The most salient issues for
Tanglewood and Vision 2020 appear to be redefinition and change,
but important: issues also involve reaffirmation of values
that have been and will continue to be at the core of music
education. New knowledge and skills may be required for new
forms of music participation in the future, although many
broad experiences that are valued today will probably continue
to be valued in the future (e.g., singing or playing expressively
and technically accurately, performing for others and attending
concerts of live performances of music, listening to exemplary
works of music of a variety of genre or styles, music literacy,
talking intelligently about music).
The professional judgment of
the individual teacher to make curricular and instructional
decisions is recognized in The School Program: A New Vision,
a publication that was developed to serve as "a model
of what the music program should comprise in terms of curriculum
content and student learnings" and as a resource that
"identifies those skills and knowledge that should be
given the highest priority."5
Although curricular values are clearly promoted throughout
the content standards in The School Program: A New Vision,
the preface clarifies that the "publication does
not constitute a curriculum," that the "determination
of the curriculum and the instructional activities designed
to achieve the standards are the responsibility of states,
local school districts, and individual teachers," and
that the standards do not "free the teacher from making
professional judgments."6
Throughout childhood, throughout
school, parents and teachers are primarily responsible for
many of the decisions involving a child's learning. With adulthood
comes the independence and responsibility to make decisions—decisions
about employment, place of residence, social network, recreation
and leisure, and music. If the musical lives we intend for
adults require specific skills and knowledge, and if the meaningful
music participation we intend for adults requires their time
and in some cases their money, then decisions must be made
as to what is meaningful for both students and adults.

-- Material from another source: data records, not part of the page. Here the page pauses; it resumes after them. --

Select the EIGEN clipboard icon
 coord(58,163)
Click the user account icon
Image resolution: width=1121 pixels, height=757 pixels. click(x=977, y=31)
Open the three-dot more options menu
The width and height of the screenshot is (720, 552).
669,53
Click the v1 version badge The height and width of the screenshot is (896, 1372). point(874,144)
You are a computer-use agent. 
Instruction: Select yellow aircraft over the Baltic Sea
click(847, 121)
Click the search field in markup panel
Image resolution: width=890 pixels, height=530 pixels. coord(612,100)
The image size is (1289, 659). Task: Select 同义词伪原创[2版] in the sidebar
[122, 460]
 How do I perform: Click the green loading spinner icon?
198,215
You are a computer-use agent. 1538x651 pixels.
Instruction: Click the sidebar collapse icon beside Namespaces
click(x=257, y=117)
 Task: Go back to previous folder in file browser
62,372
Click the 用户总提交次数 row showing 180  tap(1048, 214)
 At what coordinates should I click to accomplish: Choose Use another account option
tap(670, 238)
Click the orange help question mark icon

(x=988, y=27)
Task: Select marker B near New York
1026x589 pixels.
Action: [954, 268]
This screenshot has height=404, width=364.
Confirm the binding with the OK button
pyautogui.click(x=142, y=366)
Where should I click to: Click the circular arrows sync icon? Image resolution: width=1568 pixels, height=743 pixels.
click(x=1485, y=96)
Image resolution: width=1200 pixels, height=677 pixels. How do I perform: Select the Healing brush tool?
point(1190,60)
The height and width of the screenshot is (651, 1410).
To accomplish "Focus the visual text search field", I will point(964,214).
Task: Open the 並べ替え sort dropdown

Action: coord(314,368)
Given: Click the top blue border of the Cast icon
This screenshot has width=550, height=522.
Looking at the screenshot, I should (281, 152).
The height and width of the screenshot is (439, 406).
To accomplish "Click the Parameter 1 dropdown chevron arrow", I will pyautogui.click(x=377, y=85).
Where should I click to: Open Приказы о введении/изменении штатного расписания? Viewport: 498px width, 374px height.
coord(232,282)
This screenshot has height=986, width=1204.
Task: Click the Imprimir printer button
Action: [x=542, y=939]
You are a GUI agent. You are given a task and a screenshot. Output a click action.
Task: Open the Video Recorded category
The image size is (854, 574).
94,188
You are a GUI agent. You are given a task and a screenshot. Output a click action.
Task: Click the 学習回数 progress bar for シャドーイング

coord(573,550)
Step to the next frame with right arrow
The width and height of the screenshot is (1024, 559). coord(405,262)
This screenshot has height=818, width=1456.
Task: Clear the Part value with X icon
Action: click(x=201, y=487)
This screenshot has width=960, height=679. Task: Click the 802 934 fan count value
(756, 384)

Certainly music participation
by children and adults in our society is booming when it involves
popular music. If other kinds of music participation are valued,
if we want students to have a wider variety of choices outside
of school now and in the future, then transition must
become the guiding principle for curricular and instructional
decisions. Transition, simply defined, is the movement of
individuals across a variety of school and nonschool environments
throughout life. When adults participate comfortably, successfully,
and as independently as possible in meaningful music experiences,
those for which they were prepared in school, then the transition
from school contexts to adult contexts in communities and
homes is successful.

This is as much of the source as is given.